Hello open source supply chain security fans! A lot has happened with Syft and Grype in the last couple of months, so I want to share some of the new features and improvements we’ve been working on. If you’re not familiar with Syft and/or Grype, here are the details: both tools are open source, and maintained by Anchore.

Syft is our Software Bill of Materials generator. It scans container images and filesystems and makes an inventory of contents including files and software packages. Grype, in turn, takes that information and analyzes it for vulnerabilities from a variety of sources including the GitHub Advisory Database, the National Vulnerability Database, and others.

Syft and Grype development happen at a rapid pace and I want to share a couple of recent improvements. 

Syft Performance Improvements

In Syft 0.71, released early February 2023, we spent some time focusing on improving scanning performance. If you use Syft to scan large, multi-GB images or big directories, you will definitely see some improvement. These improvements are passed through to Grype as well, since Grype uses Syft under the hood to extract the list of packages needing to be analyzed for vulnerabilities. In one of our tests, we saw the time for a scan operation that took six minutes before optimizations only take 23 seconds after. If you scan large images or containers, make sure you are up to date on Syft because you will probably see big improvements.

Syft Binary Detection

Syft gained new capabilities in version v0.62.3 released in late 2022: this version introduced a way to scan and detect binary packages for common open source components, so we can detect things like embedded copies of Apache HTTP Server or PostgreSQL that might not have been installed using a package manager.

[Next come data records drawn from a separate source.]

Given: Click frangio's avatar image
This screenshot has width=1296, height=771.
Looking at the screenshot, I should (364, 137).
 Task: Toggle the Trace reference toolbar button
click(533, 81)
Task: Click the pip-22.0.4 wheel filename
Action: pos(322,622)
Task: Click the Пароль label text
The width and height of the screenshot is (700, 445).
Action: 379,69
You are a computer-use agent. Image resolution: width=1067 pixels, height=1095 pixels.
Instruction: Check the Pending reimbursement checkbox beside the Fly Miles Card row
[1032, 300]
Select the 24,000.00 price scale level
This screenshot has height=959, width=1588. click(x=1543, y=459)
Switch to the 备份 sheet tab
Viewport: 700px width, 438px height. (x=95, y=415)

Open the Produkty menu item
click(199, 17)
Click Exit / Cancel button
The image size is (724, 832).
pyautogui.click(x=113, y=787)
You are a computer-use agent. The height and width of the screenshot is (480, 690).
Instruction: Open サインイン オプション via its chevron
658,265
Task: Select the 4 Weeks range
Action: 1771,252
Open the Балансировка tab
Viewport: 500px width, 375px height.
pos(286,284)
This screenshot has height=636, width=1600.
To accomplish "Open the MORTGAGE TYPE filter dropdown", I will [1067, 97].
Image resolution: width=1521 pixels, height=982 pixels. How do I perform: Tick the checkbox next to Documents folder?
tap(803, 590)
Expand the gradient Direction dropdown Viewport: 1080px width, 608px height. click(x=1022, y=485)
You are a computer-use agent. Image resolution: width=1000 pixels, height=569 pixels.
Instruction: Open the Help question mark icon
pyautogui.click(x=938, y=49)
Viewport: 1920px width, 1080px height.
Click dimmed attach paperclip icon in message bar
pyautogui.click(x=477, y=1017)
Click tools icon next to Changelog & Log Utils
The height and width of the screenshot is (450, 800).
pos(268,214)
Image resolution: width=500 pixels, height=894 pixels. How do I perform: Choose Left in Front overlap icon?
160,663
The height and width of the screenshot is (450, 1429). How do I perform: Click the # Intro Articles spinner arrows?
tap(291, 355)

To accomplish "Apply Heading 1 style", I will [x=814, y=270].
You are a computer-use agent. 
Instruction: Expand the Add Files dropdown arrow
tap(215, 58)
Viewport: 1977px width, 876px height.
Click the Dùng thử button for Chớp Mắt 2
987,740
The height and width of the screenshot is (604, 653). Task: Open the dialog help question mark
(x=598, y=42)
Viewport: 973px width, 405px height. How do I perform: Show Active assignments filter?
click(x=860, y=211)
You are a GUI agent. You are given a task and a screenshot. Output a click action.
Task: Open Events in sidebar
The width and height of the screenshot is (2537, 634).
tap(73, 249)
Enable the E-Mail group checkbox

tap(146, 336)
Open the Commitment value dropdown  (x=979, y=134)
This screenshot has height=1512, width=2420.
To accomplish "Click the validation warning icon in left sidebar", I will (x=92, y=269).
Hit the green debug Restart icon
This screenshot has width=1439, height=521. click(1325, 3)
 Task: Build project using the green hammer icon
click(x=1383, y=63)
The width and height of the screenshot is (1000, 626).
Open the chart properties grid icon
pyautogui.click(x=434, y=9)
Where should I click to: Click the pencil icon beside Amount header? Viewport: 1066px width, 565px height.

Our development community quickly started adding new classifiers for a lot of different open source components, including Python, PHP, Perl, and Go runtimes, Redis, HAProxy, and others. It’s pretty easy to extend the binary detection mechanism for new things, so if you want to learn how to add a new classifier, let us know and we can point you in the right direction.

Good First Issues

Are you interested in contributing to Syft or Grype? We would be happy to have you. We’ve labeled some issues in GitHub with “Good First Issue” if you want to look for something to start with. If you want to talk about a possible implementation or ask questions to help you get started, you can find the developers on Slack or join the community meeting once every two weeks on Thursday at noon Eastern Time.

Good First Issues for Syft

Good First Issues for Grype

Developers: smaller binaries and improved build times

Finally, we’ve made some changes to the dependencies we are using, which has resulted in significantly smaller binary sizes for both Syft and Grype, along with improvements to our build and release process. We now have the ability to get changes released much faster – from PR to release, the pipeline is less than 30 minutes instead of hours.

Thank you to everyone who contributes to and helps our team advance Syft and Grype for the open source community. We're excited about the future of open source software security and hope that you are too.